Identical Senate and House bills introduced last month would require you to electronically transmit prescriptions for Medicare patients to the pharmacy starting in 2011 or else take a pay cut.

It'd be inaccurate to call the bills an unfunded mandate, however. The legislation authorizes a one-time grant to physicians to offset start-up costs of e-prescribing (an estimated $2,000 to $3,000, according to a spokesperson for the House bill sponsor). The federal grant would be $2,000 for doctors implementing the technology in 2008 or 2009, $1,500 in 2010 or 2011, and $1,000 in 2012 and afterward. In addition, Medicare would tack on a 1-percent bonus for any evaluation and management service performed in conjunction with an e-prescription.

However, doctors who don't e-prescribe would suffer a 10-percent reduction in reimbursement for any related E&M service. Medicare would waive the penalty for practices that can demonstrate hardship.

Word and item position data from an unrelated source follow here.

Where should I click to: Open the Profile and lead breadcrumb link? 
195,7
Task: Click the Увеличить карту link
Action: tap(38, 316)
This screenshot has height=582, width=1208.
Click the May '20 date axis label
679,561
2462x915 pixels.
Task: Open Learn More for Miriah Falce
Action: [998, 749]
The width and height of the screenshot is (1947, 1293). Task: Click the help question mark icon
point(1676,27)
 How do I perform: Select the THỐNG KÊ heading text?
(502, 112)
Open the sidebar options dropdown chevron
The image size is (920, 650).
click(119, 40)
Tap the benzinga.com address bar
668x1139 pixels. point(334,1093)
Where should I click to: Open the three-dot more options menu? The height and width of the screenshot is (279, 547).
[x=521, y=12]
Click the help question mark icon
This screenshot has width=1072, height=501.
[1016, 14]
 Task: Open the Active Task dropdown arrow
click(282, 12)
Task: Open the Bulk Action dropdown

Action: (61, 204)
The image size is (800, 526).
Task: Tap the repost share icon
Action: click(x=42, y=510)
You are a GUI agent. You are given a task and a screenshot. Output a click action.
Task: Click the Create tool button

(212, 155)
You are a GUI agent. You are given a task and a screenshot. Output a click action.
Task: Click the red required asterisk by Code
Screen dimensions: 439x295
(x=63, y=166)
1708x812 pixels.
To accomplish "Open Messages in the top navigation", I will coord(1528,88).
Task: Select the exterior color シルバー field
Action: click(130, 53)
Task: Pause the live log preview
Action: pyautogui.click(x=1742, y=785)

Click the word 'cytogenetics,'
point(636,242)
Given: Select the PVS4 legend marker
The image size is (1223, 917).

Lest there be any misunderstanding, faxing a prescription to a pharmacy won't satisfy the e-prescribing mandate envisioned in the House and Senate bills. In true e-prescribing, a doctor's computer transmits the Rx directly to the pharmacy's computer through a technology called electronic data interchange, or EDI.

The bi-partisan legislation, called the Medicare Electronic Medication and Safety Protection Act, promises to set off a lobbyist war. Although the AMA reportedly has not yet taken a position on the House and Senate bills, the organization has called for voluntary adoption of e-prescribing coupled with generous federal funding. In contrast, a group called the Pharmaceutical Care Management Association, which represents pharmacy benefit managers, has run print and television ads urging Congress to mandate e-prescribing for the sake of saving lives.

Sen. John Kerry (D-MA) is the sponsor of the Senate bill (S. 2408) while Rep. Allyson Schwartz (D-PA) is the sponsor of the House bill (H.R. 4296). The Senate bill has nine co-sponsors; the House version, 11.